Search engines (working principle), Spidering (Structure of a spider, Simple spidering algorithm, multithreaded spidering, Bot), Directed spidering (Topic directed, Link directed), Crawlers (Basic crawler architecture), Link analysis (HITS, Page ranking), Query log analysis, Handling “invisible” Web – Snippet generation, CLIR (Cross Language Information Retrieval)

7. Text Categorization
teaching hours: 4 hrs

Categorization, Learning for Categorization, General learning issues, Learning algorithms: Bayesian (naïve), Decision tree, KNN, Rocchio)

8. Text Clustering
teaching hours: 4 hrs

Clustering, Clustering algorithms (Hierarchical clustering, k-means, k-medoid, Expectation maximization (EM), Text shingling)

9. Recommender System
teaching hours: 3 hrs

Personalization, Collaborative filtering recommendation, Content-based recommendation

10. Question Answering
teaching hours: 5 hrs

Information bottleneck, Information Extraction, Ambiguities in IE, Architecture of QA system, Question processing, Paragraph retrieval, Answer processing

11. Advanced IR Models
teaching hours: 5 hrs

Latent Semantic Indexing (LSI), Singular value decomposition, Latent Dirichlet Allocation, Efficient string searching, Knuth – Morris – Pratt, Boyer – Moore Family, Pattern matching

Lab and Practical works

Laboratory Works:

The laboratory should contain all the features mentioned in a course.
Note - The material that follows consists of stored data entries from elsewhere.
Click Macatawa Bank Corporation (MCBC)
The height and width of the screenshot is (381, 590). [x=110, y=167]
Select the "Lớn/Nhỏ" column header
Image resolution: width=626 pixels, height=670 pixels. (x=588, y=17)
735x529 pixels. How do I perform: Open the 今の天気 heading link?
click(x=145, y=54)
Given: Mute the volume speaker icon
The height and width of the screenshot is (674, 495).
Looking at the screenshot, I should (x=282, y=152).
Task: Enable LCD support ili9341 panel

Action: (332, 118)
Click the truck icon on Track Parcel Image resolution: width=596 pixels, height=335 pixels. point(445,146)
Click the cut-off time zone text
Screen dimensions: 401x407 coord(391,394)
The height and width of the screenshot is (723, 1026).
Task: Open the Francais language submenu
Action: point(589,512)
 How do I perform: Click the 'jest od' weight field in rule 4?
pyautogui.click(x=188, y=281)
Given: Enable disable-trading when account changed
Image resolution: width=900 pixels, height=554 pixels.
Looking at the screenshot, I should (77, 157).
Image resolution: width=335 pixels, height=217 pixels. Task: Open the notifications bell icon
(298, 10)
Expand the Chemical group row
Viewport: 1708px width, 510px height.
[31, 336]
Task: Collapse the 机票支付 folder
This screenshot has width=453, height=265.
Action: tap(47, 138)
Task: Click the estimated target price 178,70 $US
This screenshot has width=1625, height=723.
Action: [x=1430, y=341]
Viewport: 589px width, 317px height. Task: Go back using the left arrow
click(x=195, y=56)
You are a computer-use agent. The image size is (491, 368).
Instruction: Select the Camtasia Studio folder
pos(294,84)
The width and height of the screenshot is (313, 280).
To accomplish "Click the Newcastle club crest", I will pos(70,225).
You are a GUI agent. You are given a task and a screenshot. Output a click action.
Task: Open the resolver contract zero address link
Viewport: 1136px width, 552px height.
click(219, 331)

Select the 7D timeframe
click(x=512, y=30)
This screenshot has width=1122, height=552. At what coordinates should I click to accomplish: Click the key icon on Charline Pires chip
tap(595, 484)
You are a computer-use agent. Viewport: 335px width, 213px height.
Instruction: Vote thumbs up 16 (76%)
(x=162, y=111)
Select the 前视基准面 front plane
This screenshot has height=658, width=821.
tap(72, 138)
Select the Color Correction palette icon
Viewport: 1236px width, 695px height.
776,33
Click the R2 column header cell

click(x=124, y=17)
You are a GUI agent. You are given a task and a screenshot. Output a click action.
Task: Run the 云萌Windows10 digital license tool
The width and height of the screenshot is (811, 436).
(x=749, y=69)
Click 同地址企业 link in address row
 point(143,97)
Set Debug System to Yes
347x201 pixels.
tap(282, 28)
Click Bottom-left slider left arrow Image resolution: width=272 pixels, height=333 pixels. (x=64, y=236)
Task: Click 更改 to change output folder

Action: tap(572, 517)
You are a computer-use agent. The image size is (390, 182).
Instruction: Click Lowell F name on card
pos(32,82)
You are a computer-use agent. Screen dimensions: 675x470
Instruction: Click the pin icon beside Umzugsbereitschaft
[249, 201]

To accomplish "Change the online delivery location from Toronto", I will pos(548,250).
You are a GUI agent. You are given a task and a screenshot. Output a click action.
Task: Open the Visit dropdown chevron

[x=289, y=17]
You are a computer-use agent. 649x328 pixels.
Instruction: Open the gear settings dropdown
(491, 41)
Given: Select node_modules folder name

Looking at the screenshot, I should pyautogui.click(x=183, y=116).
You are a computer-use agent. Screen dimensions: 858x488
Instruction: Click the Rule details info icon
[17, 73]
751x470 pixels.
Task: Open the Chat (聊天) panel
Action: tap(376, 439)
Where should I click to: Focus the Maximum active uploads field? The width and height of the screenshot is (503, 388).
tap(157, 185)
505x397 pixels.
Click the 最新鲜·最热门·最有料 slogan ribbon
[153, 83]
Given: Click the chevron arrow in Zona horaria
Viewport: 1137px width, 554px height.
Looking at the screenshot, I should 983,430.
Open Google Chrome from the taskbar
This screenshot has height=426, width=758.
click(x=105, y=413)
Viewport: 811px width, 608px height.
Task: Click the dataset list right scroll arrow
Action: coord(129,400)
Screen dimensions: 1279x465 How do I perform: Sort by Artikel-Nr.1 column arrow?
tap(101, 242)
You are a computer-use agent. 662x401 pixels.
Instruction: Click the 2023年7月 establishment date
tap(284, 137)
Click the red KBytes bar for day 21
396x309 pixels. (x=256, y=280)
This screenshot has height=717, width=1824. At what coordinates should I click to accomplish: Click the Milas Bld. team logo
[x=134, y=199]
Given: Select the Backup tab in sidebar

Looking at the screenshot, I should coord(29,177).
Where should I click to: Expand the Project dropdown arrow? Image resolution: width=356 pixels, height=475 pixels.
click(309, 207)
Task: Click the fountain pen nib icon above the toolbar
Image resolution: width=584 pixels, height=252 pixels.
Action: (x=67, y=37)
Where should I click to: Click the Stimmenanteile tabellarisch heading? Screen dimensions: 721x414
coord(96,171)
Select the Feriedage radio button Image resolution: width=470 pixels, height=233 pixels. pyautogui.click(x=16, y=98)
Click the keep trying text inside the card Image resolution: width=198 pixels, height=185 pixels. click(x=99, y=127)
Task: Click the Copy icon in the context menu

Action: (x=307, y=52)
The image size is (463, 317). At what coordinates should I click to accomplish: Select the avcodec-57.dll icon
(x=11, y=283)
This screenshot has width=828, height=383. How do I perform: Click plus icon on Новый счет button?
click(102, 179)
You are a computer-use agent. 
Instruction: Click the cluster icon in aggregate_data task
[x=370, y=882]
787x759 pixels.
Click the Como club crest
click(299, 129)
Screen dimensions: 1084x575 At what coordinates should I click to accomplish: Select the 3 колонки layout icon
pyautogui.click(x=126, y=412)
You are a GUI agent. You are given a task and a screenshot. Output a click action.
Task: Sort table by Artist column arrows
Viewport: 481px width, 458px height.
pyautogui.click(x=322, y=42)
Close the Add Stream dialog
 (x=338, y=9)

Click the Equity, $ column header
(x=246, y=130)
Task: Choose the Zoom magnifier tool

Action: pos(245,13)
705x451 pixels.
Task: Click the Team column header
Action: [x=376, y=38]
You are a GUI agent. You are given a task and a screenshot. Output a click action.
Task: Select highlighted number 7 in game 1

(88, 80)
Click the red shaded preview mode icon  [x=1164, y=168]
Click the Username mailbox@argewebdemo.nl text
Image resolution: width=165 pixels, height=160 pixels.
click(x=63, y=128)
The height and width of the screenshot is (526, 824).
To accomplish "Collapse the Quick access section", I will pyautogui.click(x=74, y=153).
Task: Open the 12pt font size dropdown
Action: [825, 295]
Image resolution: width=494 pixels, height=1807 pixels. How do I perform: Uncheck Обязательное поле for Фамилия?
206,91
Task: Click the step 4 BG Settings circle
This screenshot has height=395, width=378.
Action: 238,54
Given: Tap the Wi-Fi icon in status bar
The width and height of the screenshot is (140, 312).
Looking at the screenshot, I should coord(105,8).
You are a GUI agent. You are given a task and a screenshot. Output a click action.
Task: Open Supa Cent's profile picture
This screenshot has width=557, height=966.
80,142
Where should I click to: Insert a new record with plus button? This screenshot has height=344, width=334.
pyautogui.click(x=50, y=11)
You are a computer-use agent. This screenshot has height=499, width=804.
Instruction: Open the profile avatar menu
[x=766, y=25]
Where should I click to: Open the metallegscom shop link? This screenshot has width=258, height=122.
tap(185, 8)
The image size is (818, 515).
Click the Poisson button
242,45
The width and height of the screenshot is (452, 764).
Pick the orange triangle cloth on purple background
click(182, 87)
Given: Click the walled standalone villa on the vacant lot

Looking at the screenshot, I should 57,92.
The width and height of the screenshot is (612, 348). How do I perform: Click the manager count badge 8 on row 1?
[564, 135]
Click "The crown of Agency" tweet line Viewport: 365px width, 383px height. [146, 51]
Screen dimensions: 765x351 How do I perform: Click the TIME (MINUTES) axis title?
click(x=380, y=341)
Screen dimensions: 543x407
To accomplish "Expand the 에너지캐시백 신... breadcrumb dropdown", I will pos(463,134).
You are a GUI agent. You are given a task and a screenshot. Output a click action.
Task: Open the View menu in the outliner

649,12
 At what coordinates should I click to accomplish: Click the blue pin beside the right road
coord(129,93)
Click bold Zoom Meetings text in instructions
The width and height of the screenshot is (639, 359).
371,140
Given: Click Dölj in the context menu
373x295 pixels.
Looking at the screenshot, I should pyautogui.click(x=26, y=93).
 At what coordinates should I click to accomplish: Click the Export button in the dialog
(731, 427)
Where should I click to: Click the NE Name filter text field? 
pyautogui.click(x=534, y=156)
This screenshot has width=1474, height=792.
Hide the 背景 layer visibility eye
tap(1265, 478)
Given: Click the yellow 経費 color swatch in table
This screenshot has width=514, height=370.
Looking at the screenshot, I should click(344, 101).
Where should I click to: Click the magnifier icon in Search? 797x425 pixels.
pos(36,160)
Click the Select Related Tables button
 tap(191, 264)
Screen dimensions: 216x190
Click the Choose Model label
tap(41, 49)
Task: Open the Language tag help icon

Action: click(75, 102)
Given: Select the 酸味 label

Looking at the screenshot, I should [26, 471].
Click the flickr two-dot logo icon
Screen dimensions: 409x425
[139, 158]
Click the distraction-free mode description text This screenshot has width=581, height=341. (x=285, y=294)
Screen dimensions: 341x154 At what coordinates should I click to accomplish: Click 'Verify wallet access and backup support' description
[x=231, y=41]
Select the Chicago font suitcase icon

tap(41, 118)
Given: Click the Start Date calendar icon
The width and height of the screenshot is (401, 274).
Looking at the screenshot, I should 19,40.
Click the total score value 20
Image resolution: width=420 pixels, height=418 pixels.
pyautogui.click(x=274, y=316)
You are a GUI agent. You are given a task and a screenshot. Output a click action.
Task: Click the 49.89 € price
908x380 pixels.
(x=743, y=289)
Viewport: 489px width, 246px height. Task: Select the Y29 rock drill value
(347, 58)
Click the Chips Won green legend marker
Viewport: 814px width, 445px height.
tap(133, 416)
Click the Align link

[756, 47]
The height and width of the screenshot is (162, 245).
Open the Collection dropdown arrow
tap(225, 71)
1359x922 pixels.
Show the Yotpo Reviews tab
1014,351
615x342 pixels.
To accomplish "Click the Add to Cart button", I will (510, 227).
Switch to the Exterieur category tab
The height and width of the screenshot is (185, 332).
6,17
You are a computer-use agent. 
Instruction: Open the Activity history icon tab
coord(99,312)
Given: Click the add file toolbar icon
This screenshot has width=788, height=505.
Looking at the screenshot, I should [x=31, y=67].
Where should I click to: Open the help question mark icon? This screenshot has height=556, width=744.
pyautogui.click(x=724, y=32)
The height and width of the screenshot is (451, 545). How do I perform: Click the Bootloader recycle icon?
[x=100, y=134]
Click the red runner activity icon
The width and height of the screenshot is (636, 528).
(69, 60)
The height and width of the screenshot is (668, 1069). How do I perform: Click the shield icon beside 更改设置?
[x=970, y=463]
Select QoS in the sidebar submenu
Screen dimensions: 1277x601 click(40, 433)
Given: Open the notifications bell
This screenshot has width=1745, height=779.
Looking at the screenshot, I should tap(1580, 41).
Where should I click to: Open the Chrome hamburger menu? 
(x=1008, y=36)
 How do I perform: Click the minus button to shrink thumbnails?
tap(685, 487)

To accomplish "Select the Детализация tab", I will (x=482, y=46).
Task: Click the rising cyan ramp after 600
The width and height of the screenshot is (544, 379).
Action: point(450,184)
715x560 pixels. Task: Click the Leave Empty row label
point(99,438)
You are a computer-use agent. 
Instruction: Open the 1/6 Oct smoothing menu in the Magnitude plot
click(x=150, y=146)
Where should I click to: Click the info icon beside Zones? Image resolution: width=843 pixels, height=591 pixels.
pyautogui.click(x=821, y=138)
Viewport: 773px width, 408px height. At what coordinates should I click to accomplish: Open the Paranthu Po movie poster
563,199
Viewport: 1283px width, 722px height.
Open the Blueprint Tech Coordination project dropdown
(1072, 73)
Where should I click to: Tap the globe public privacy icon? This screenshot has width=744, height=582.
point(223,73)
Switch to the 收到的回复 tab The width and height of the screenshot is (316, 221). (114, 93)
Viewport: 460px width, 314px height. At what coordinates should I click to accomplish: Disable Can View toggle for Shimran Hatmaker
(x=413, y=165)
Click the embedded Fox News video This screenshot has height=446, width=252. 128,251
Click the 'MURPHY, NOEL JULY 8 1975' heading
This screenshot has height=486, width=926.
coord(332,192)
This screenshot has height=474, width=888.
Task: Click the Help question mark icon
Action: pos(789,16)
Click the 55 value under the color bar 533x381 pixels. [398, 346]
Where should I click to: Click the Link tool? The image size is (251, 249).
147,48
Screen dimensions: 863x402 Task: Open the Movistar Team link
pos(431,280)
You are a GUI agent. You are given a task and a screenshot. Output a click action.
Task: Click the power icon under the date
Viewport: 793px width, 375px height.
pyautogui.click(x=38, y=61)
The Laboratory work should contain at least following tasks

  1. Program to demonstrate the Boolean Retrieval Model and Vector Space Model
  2. Tokenize the words of large documents according to type and token
  3. Program to find the similarity between documents
  4. Implement Porter stemmer
  5. Build a spider that tracks only the link of nepali documents
  6. Group the online news onto different categorize like sports, entertainment, politics
  7. Build a recommender system for online music store